I'm working in Synapse and I need to define the JSON schema to read a stream, but I'm having some trouble getting to work. This is what the JSON looks like:
{
"data": [
[
"2023-07-02T09:00:00",
[
[
49.998,
1062
],
[
49.993529,
1054
]
]
],
[
"2023-07-02T09:15:00",
[
[
49.982727,
1116.363636
],
[
49.981176,
1093.117647
]
]
]
],
"objects": [
"inverters/3",
"inverters/4"
],
"indicators": [
"frequency",
"power.ac"
]
}
This is how I've tried to define the schema:
json_schema = StructType([
StructField("data", ArrayType(ArrayType(ArrayType(ArrayType(StringType(), containsNull=True), containsNull=True), containsNull=True), containsNull=True), True),
StructField("indicators", ArrayType(StringType(), containsNull=True), True),
StructField("objects", ArrayType(StringType(), containsNull=True), True)
])
But it returns everything null in the data column with the warning that there is corrupt data, even though there isn't. I've tried just reading (without being a stream) and getting the inferred JSON schema and this is what I get:
json_schema = StructType([
StructField("data", ArrayType(ArrayType(StringType(), containsNull=True), containsNull=True), True),
StructField("indicators", ArrayType(StringType(), containsNull=True), True),
StructField("objects", ArrayType(StringType(), containsNull=True), True)
])
The problem with this is when I need to explode it doesn't know how to explode because it's defined as a string. What is the correct JSON schema for this type of data?
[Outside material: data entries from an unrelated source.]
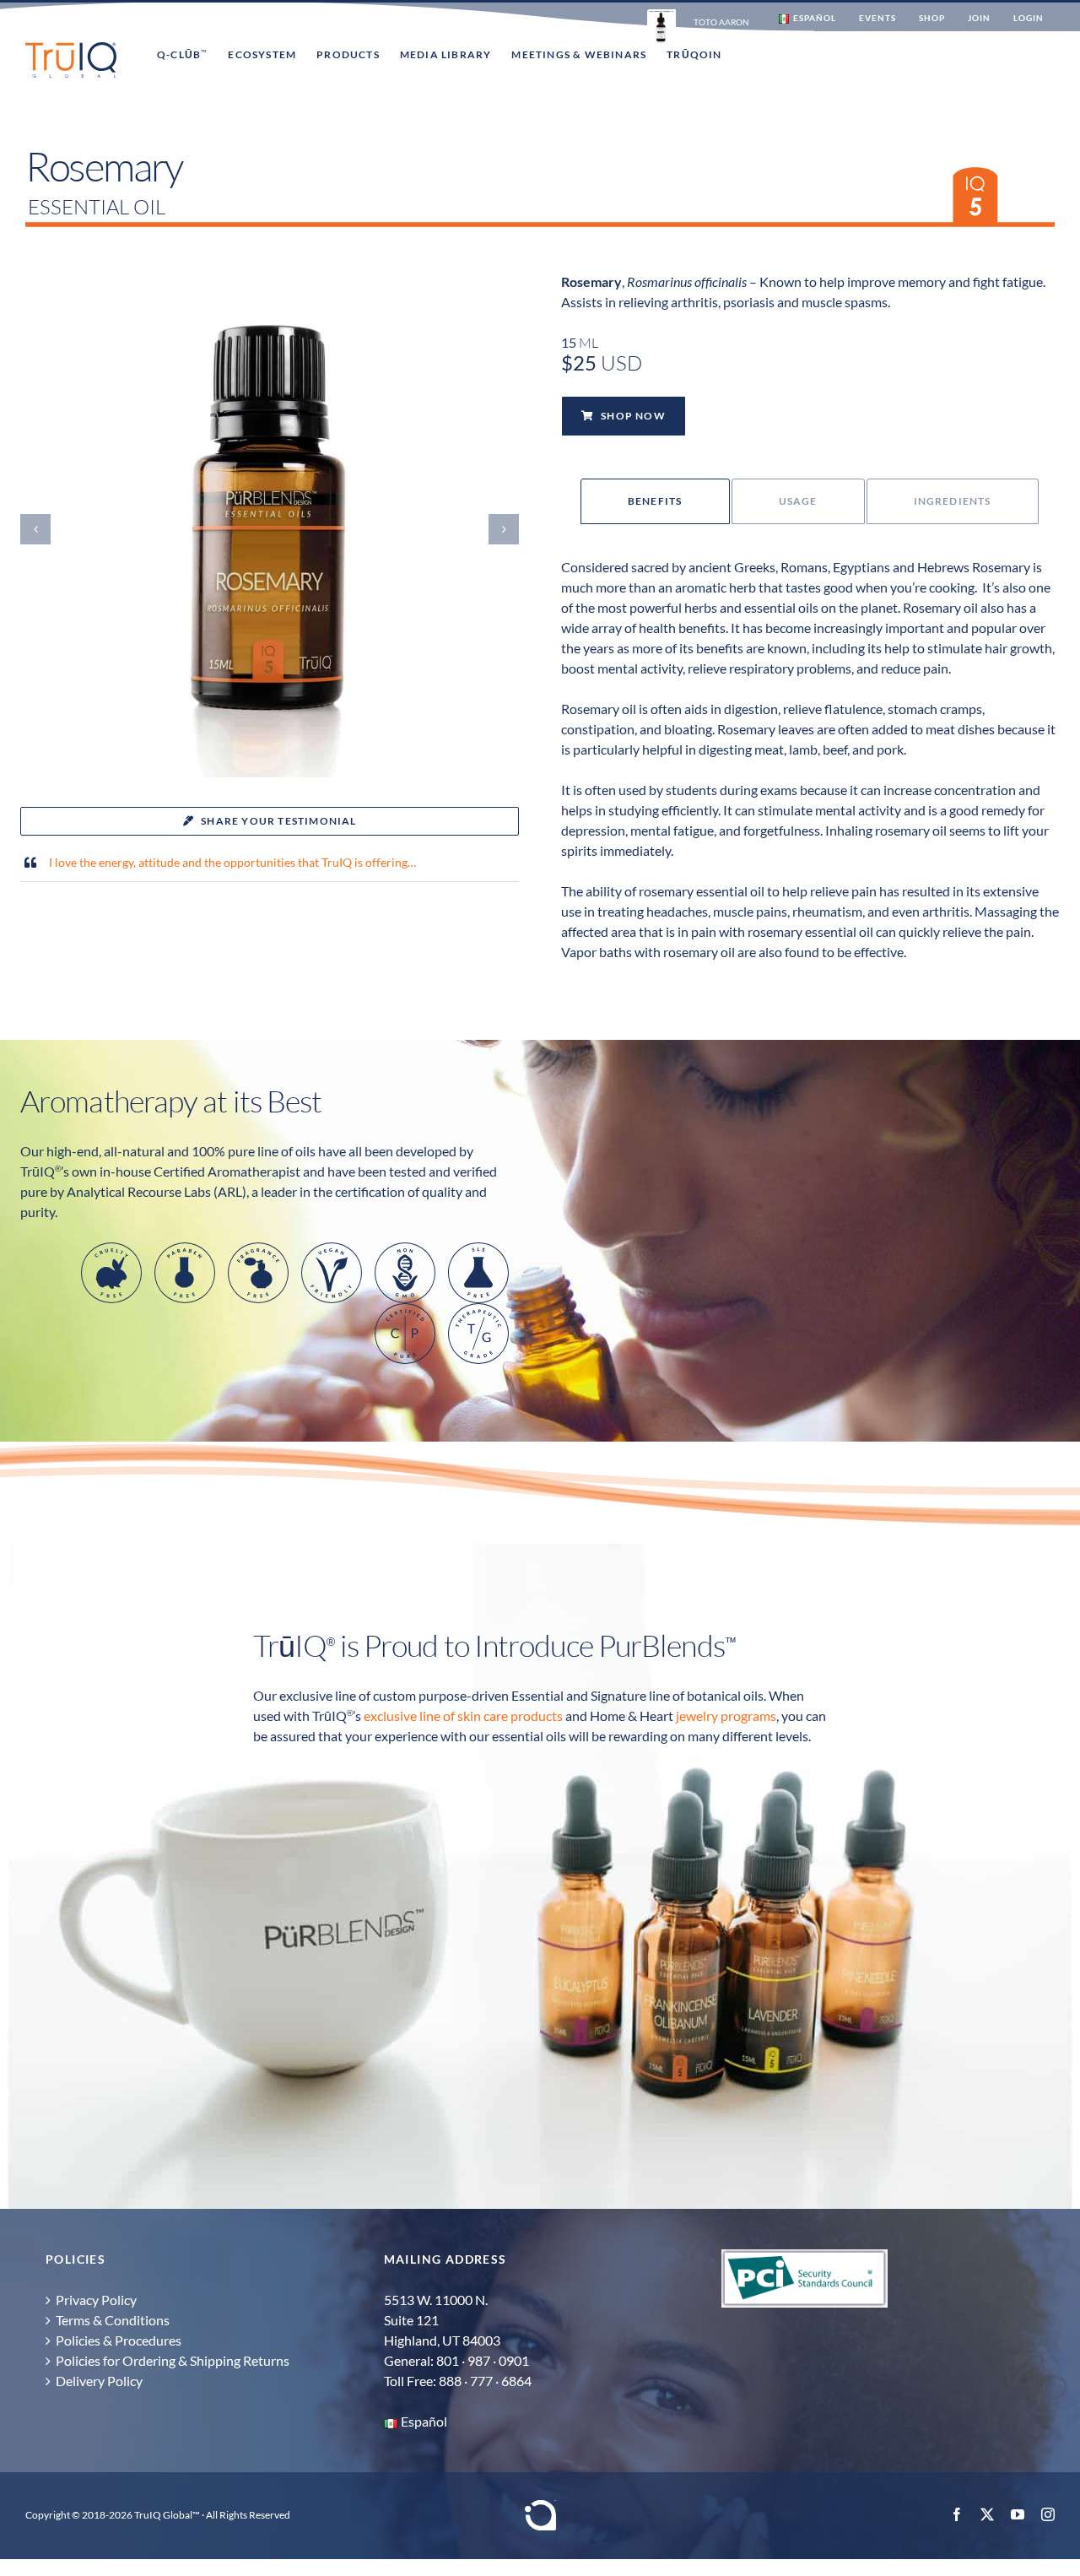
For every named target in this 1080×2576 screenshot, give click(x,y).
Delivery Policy (99, 2381)
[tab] (655, 501)
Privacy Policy (96, 2300)
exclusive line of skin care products (463, 1715)
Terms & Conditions (113, 2320)
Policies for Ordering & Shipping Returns (172, 2360)
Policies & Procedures (118, 2340)
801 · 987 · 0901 (482, 2360)
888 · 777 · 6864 (485, 2381)
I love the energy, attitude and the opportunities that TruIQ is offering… (232, 862)
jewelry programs (726, 1715)
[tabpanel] (810, 769)
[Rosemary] (269, 287)
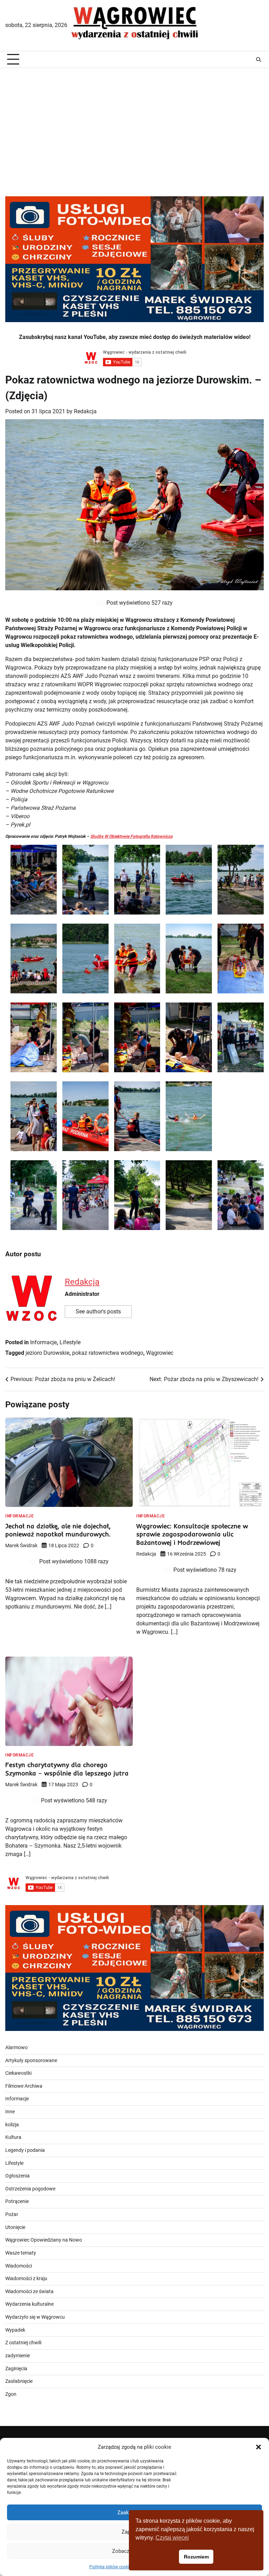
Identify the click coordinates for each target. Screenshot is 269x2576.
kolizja (12, 2125)
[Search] (258, 59)
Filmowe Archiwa (23, 2086)
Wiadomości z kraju (26, 2279)
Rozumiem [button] (196, 2557)
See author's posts (98, 1311)
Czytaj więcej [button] (172, 2538)
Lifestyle (70, 1342)
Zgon (10, 2394)
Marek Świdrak (21, 1545)
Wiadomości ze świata (29, 2292)
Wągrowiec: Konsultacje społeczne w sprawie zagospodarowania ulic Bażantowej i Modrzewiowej (192, 1534)
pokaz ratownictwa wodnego (107, 1353)
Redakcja (85, 411)
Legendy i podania (25, 2150)
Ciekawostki (18, 2073)
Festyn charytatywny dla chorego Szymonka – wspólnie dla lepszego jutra (67, 1769)
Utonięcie (15, 2227)
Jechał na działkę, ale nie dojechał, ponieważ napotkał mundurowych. (58, 1530)
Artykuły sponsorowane (31, 2061)
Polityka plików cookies (111, 2566)
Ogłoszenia (17, 2176)
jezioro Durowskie (47, 1353)
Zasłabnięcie (19, 2381)
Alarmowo (16, 2048)
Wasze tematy (20, 2253)
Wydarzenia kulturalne (29, 2304)
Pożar (11, 2214)
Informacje (43, 1342)
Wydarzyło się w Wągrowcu (35, 2317)
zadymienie (17, 2356)
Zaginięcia (16, 2369)
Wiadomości (18, 2266)
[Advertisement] (134, 124)
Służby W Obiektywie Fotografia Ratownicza (131, 836)
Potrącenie (17, 2201)
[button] (258, 2447)
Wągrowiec (159, 1353)
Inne (10, 2112)
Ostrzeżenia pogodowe (30, 2189)
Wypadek (15, 2330)
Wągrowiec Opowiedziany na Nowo (43, 2240)
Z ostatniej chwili (23, 2343)
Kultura (13, 2137)
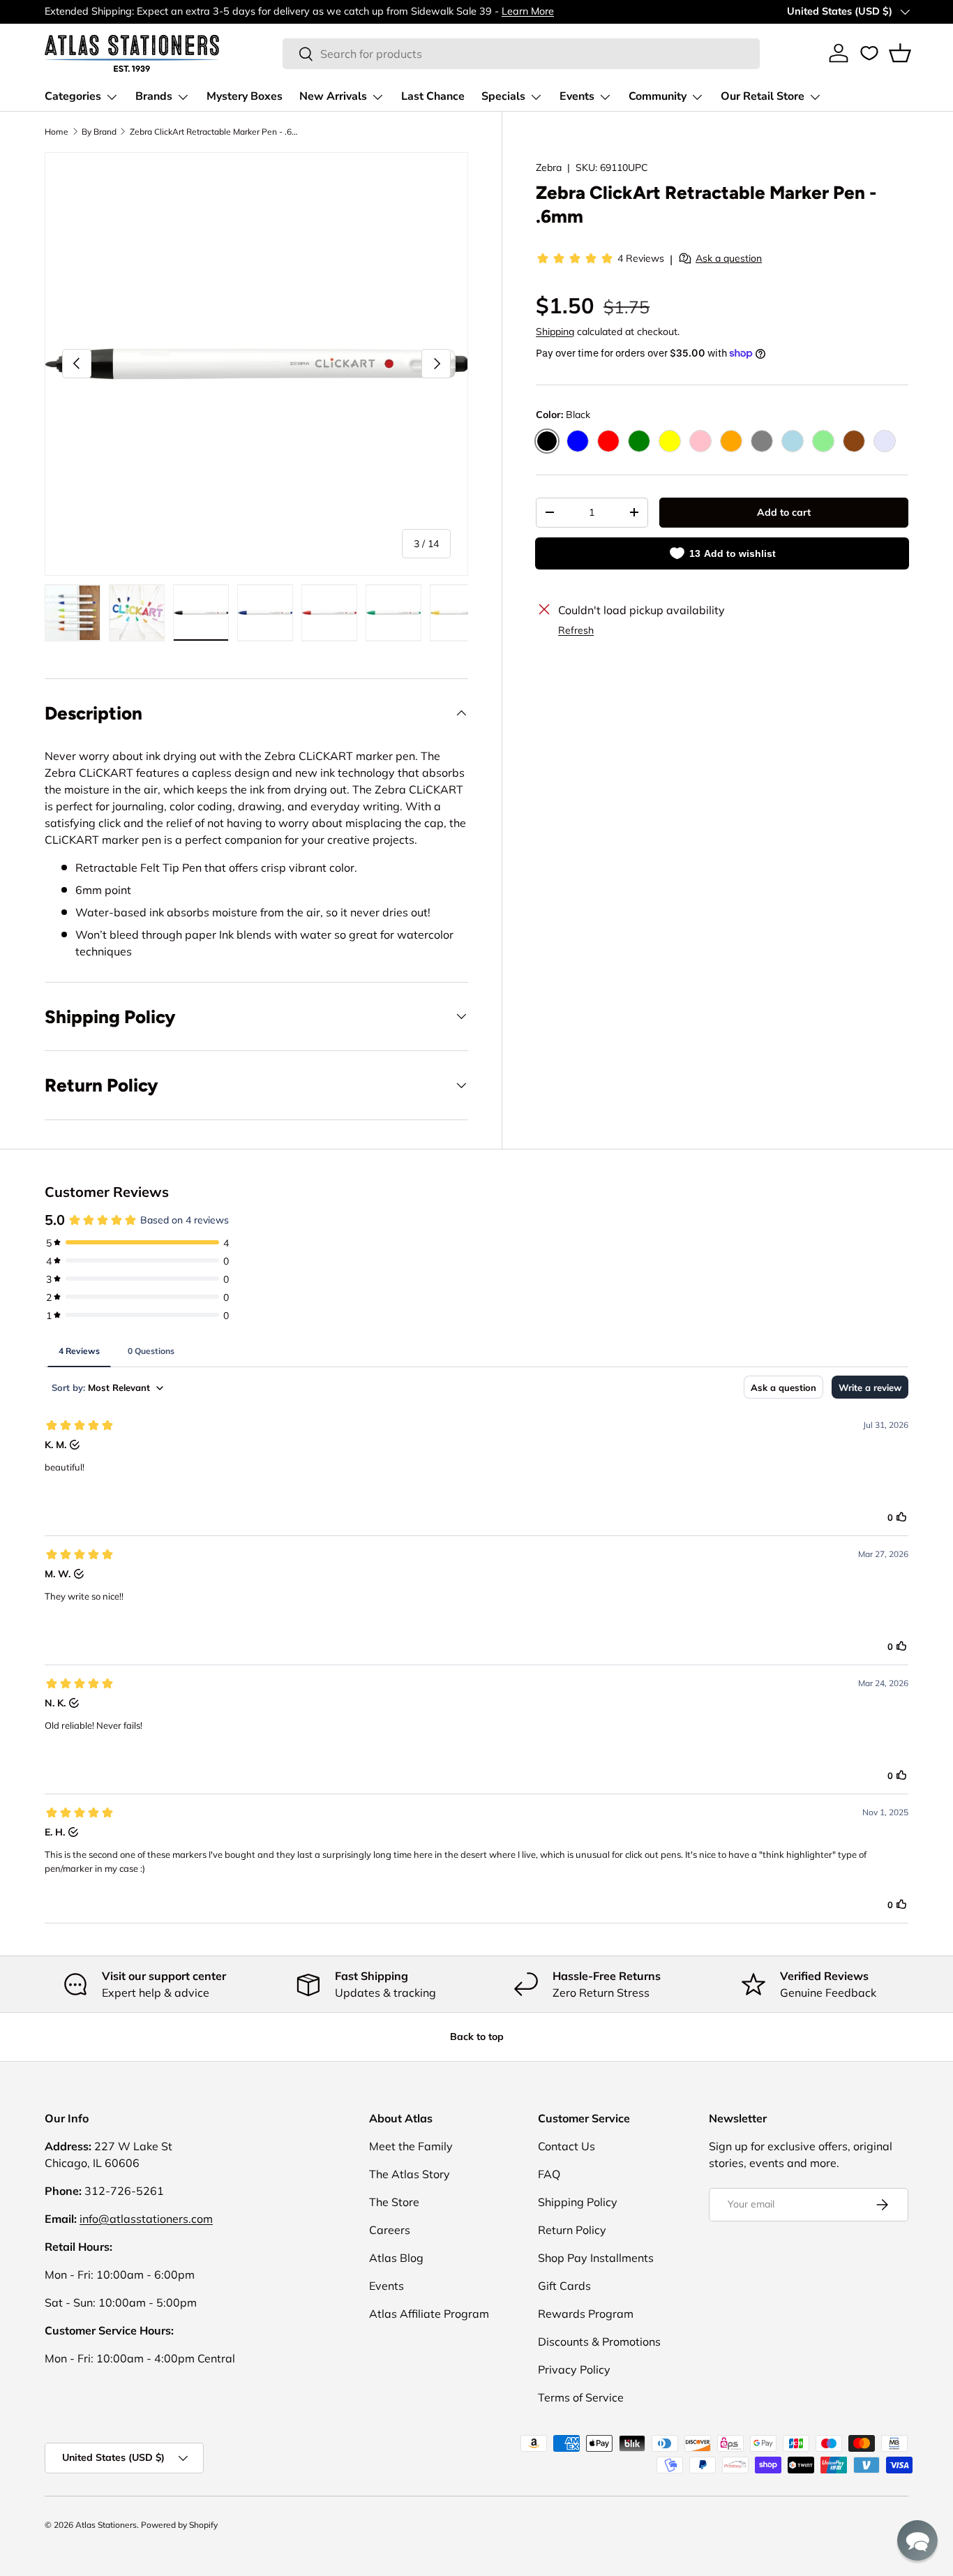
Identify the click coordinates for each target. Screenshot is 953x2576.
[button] (900, 53)
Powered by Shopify (179, 2524)
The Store (394, 2202)
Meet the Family (411, 2146)
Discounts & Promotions (599, 2341)
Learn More (528, 11)
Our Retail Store (762, 96)
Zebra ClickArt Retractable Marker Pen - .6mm (213, 131)
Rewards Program (585, 2314)
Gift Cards (564, 2286)
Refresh (576, 629)
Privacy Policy (574, 2369)
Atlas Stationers (106, 2524)
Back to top (477, 2036)
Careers (389, 2230)
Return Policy (572, 2230)
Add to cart (784, 512)
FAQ (549, 2174)
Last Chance (433, 96)
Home (56, 131)
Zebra (549, 167)
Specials (503, 96)
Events (577, 96)
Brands (153, 96)
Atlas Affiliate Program (429, 2314)
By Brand (99, 131)
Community (657, 96)
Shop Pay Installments (596, 2258)
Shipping (555, 331)
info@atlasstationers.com (146, 2219)
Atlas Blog (396, 2258)
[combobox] (521, 53)
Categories (73, 96)
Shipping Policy (577, 2202)
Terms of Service (581, 2397)
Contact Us (566, 2146)
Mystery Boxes (245, 96)
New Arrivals (333, 96)
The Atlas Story (409, 2174)
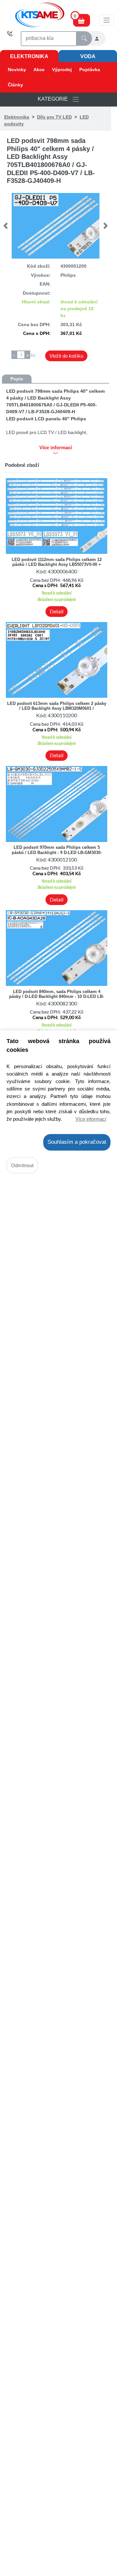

Use the schema below to read the data:
json_schema = StructType([
StructField("data", ArrayType(ArrayType(StringType(), containsNull=True), containsNull=True), True),
StructField("indicators", ArrayType(StringType(), containsNull=True), True),
StructField("objects", ArrayType(StringType(), containsNull=True), True)
])
Use the following code to transform the data:
import pyspark.sql.functions as F
tmp_df = df.withColumn("tmp", F.explode("data")).select("*", F.col("tmp").getItem(0).alias("timestamp"), F.col("tmp").getItem(1).alias("values"))
tmp_df = tmp_df.withColumn("values", F.explode(F.from_json("values", "array<array<double>>"))).withColumn("values", F.explode("values")).drop("data", "tmp")
tmp_df.show()
Output:
indicators | objects | timestamp | values |
---|---|---|---|
[power.ac] [power.ac] [power.ac] [power.ac] |
[inverters/312e] [inverters/312e] [inverters/312e] [inverters/312e] |
2023-07-02T09:00:00 2023-07-02T09:00:00 2023-07-02T09:15:00 2023-07-02T09:15:00 |
1054.0 1090.17 1093.117647 2093.137 |